WORK INSTRUCTIONS => What lines in the records below mention "height"? List them all.

PROVIDED DATA =>

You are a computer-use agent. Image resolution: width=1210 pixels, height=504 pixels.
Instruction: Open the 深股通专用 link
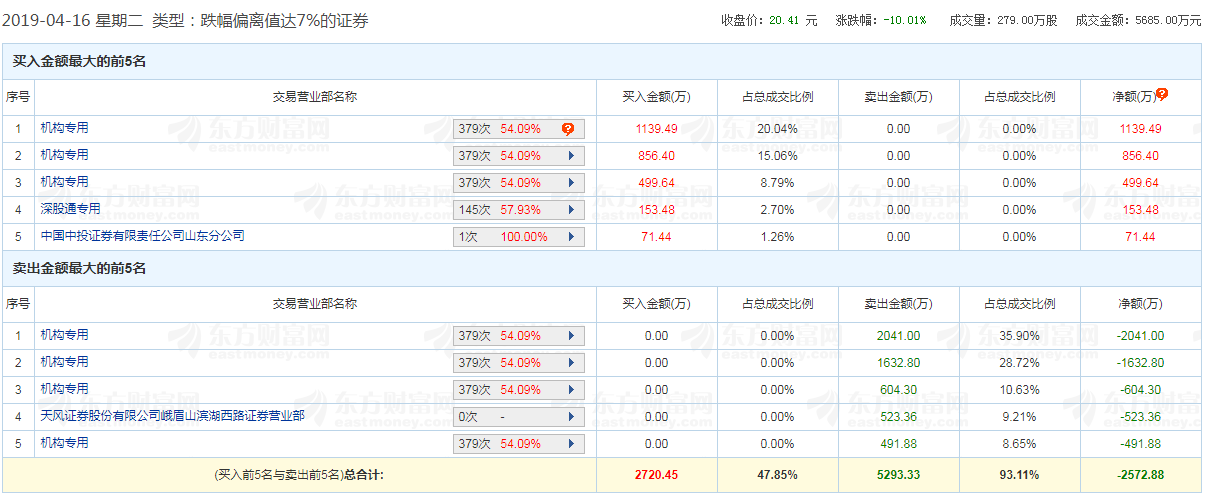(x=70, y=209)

==

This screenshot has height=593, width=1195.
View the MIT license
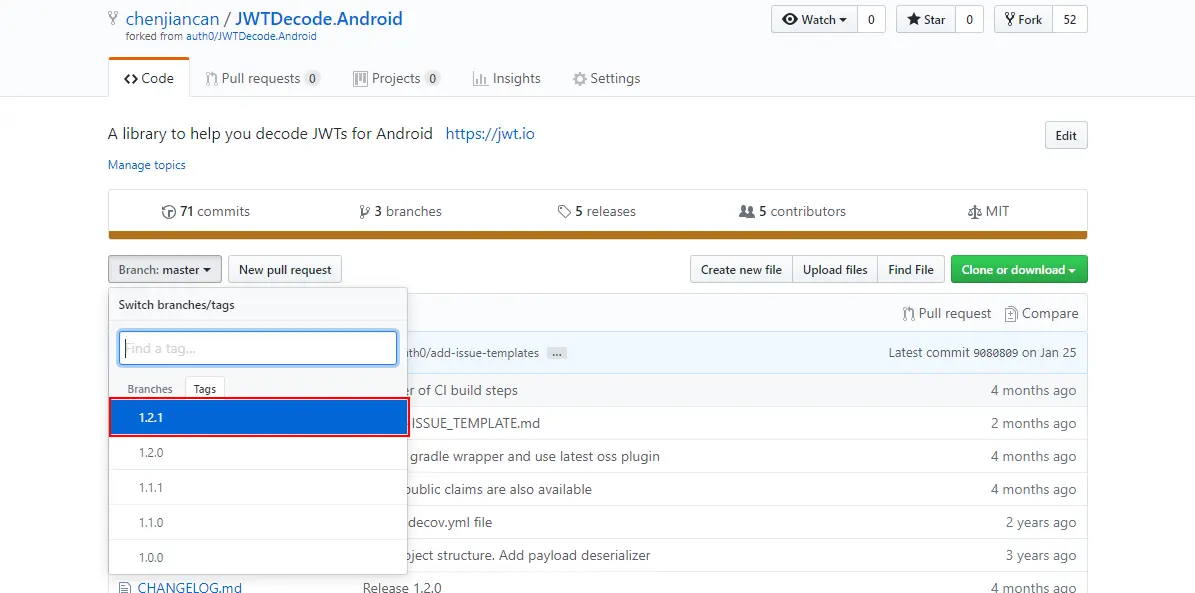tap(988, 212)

--

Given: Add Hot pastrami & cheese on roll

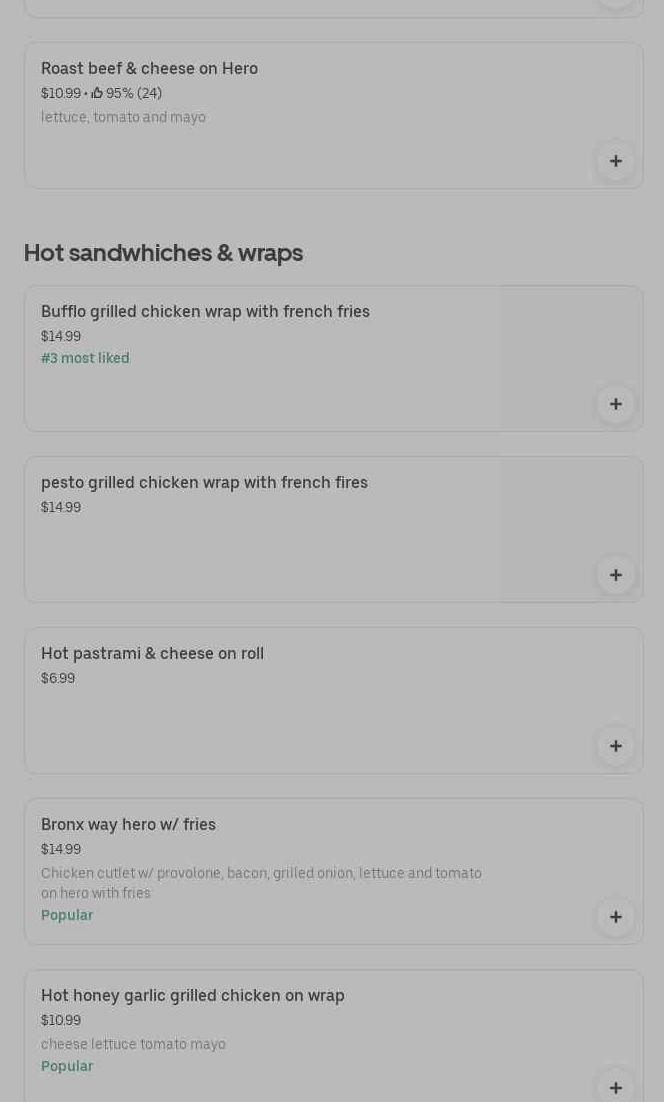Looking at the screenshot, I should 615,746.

SOLUTION FOR THIS PROBLEM =>
You are a computer-use agent. Image resolution: width=1210 pixels, height=504 pixels.
This screenshot has height=593, width=1195.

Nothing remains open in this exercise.